DIRECTION:
Swap "Import" for "Export" in the entries below, keeping everything else the same, and leave the pictures out of your answer.

● ● ● ● ●

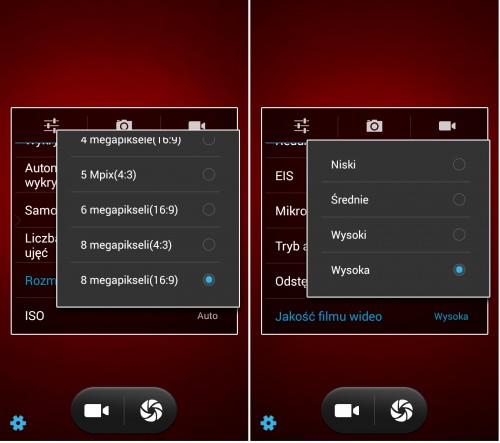The width and height of the screenshot is (500, 443).
Task: Tap the blue settings gear in left screen
Action: (x=18, y=423)
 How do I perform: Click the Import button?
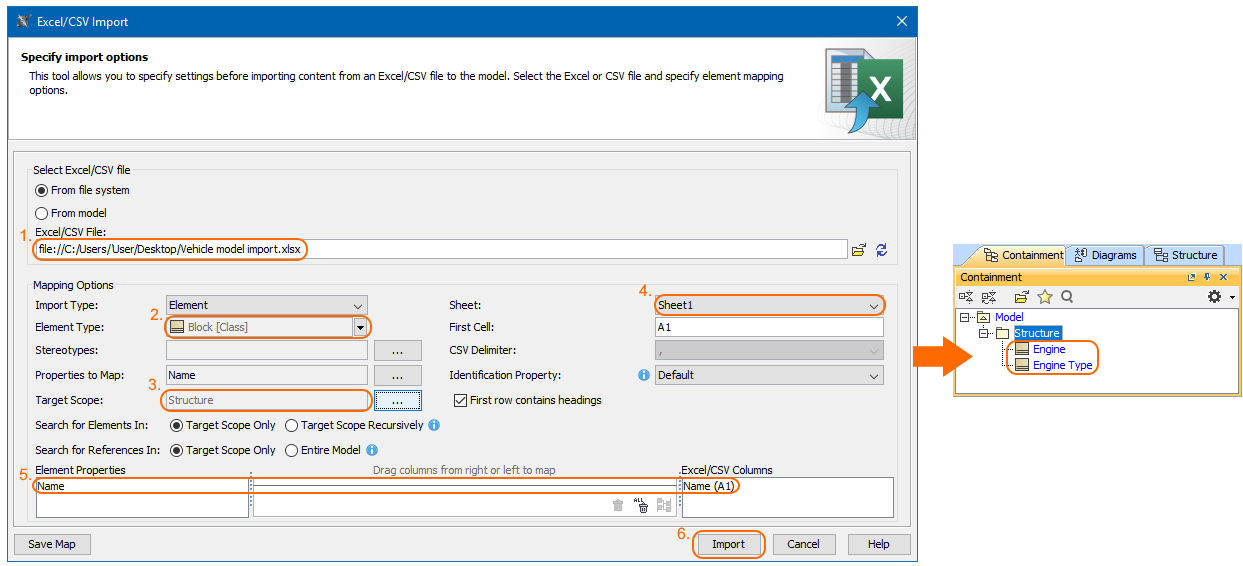pos(728,544)
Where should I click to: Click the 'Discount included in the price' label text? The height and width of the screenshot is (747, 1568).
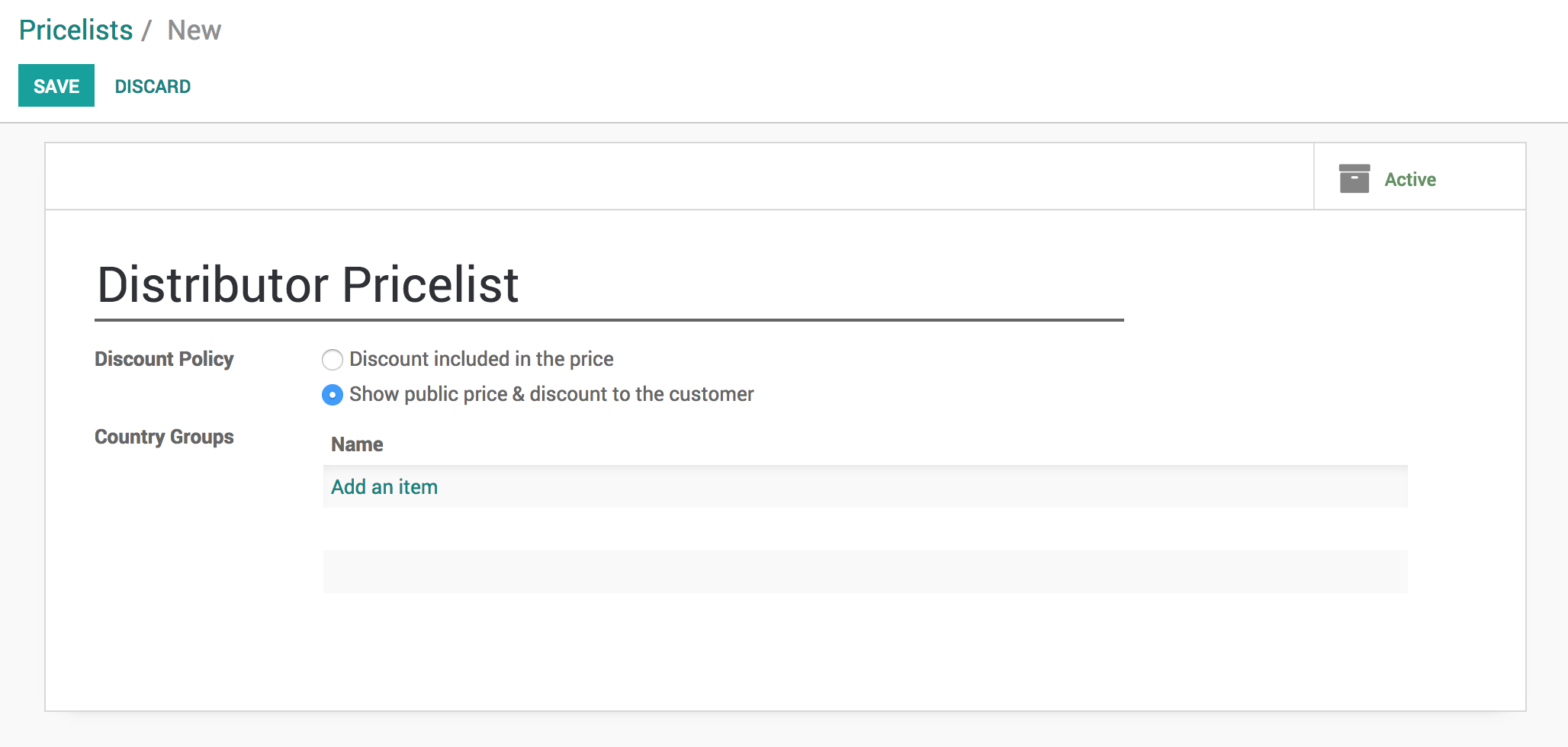(481, 359)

● ● ● ● ●

TASK RESULT:
The width and height of the screenshot is (500, 443).
Task: Tap the blue settings gear in left screen
Action: (x=18, y=423)
 How do I perform: Click the Export button?
pos(728,544)
Where should I click to: Click the 'Discount included in the price' label text? The height and width of the screenshot is (747, 1568).
(481, 359)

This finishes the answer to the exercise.